Class A wants to perform a calculation, and asks B's data. Sometimes, it is appropriate that A tells B to do the job, possibly passing some parameters. This could replace B's "getName()", used by A to check the validity of the name, by an "isValid()" method on B.
"Asking" has been replaced by "telling" (calling a method that executes the computation).
For me, this is the question I ask myself when I find too many getter calls. Gradually, the methods encounter their place in the correct object, and everything gets a bit simpler, I have less getters and less call to them. I have less code, and it provides more semantic, a better alignment with the functional requirement.
Move the data around
There are other cases where I move some data.

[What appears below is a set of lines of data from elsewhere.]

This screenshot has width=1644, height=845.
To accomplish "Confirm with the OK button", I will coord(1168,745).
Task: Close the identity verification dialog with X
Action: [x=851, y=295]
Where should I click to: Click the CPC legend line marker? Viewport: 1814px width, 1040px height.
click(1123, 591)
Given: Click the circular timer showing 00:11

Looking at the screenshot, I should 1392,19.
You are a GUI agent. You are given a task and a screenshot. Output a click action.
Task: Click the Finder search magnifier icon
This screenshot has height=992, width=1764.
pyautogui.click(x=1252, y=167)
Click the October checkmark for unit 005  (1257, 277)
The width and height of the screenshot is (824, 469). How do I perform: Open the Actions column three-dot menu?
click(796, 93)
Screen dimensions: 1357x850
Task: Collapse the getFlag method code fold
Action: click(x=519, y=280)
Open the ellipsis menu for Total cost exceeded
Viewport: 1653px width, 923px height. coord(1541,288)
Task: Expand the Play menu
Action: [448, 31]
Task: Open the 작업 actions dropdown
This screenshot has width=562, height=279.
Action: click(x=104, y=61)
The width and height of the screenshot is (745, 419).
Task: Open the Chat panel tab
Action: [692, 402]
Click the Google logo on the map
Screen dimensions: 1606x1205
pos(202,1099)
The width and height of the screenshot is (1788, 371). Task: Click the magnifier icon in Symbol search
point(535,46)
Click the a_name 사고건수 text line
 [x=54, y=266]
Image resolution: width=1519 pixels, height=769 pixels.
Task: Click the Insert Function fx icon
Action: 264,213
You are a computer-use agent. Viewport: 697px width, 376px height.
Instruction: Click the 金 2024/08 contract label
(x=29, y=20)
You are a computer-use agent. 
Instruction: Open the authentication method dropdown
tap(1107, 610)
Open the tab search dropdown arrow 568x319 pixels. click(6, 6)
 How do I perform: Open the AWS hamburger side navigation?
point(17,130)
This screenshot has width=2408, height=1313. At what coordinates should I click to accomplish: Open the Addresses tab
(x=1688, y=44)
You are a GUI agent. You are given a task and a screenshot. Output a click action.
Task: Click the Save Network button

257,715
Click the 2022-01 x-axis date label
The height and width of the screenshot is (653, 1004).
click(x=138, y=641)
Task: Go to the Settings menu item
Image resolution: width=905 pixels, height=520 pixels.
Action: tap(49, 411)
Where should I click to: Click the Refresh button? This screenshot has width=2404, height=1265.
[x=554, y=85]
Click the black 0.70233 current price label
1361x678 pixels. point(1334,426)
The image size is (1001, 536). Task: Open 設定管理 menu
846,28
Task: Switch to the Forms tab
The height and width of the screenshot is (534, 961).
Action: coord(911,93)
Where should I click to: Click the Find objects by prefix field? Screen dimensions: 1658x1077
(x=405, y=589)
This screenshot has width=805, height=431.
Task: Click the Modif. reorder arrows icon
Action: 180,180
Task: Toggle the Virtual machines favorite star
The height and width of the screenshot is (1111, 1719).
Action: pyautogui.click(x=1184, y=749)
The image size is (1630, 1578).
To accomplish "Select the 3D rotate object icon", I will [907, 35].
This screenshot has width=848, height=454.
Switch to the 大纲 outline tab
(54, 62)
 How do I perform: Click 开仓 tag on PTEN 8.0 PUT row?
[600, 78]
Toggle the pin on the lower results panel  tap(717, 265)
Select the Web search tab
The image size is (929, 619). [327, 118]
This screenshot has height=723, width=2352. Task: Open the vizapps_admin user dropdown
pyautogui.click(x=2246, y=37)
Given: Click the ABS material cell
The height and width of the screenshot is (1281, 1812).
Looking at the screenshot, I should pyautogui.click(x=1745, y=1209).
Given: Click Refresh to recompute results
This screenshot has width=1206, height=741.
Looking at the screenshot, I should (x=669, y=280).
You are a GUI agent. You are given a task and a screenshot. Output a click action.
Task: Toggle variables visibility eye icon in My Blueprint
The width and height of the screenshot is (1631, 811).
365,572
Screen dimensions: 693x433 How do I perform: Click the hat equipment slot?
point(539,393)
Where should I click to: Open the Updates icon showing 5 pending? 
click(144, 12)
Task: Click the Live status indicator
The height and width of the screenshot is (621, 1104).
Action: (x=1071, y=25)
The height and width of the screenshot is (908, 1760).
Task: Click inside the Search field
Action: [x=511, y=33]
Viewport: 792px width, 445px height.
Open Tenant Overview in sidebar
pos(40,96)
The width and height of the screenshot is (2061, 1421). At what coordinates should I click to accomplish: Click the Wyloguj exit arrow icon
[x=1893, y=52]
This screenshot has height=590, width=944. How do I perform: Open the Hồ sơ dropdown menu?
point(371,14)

For example, if a field moves two objects up, the length of the "getter chain" is reduced by two.
I believe nobody can find the correct model at first.
I first think about it (using hand-written diagrams is quick and a big help), then code it, then think again facing the real thing... Then I code the rest, and any smells I feel in the code, I think again...
Split and merge objects
If a method on A needs data from C, with B as a middle man, I can try if A and C would have some in common. Possibly, A or a part of A could become C (possible splitting of A, merging of A and C) ...
However, there are cases where I keep the getters of course.
But it's less likely a long chain will be created.
A long chain will probably get broken by one of the techniques above.
I have three patterns for this:
Pass the necessary reference to the object's constructor -- the reference can then be stored as a data member of the object, and doesn't need to be passed again; this implies that the object's factory has the necessary reference. For example, when I'm creating a DOM, I pass the element name to the DOM node when I construct the DOM node.
Let things remember their parent, and get references to properties via their parent; this implies that the parent or ancestor has the necessary property. For example, when I'm creating a DOM, there are various things which are stored as properties of the top-level DomDocument ancestor, and its child nodes can access those properties via the reference which each one has to its parent.
Put all the different things which are passed around as references into a single class, and then pass around just that one class instance as the only thing that's passed around. For example, there are many properties required to render a DOM (e.g. the GDI graphics handle, the viewport coordinates, callback events, etc.) ... I put all of these things into a single 'Context' instance which is passed as the only parameter to the methods of the DOM nodes to be rendered, and each method can get whichever properties it needs out of that context parameter.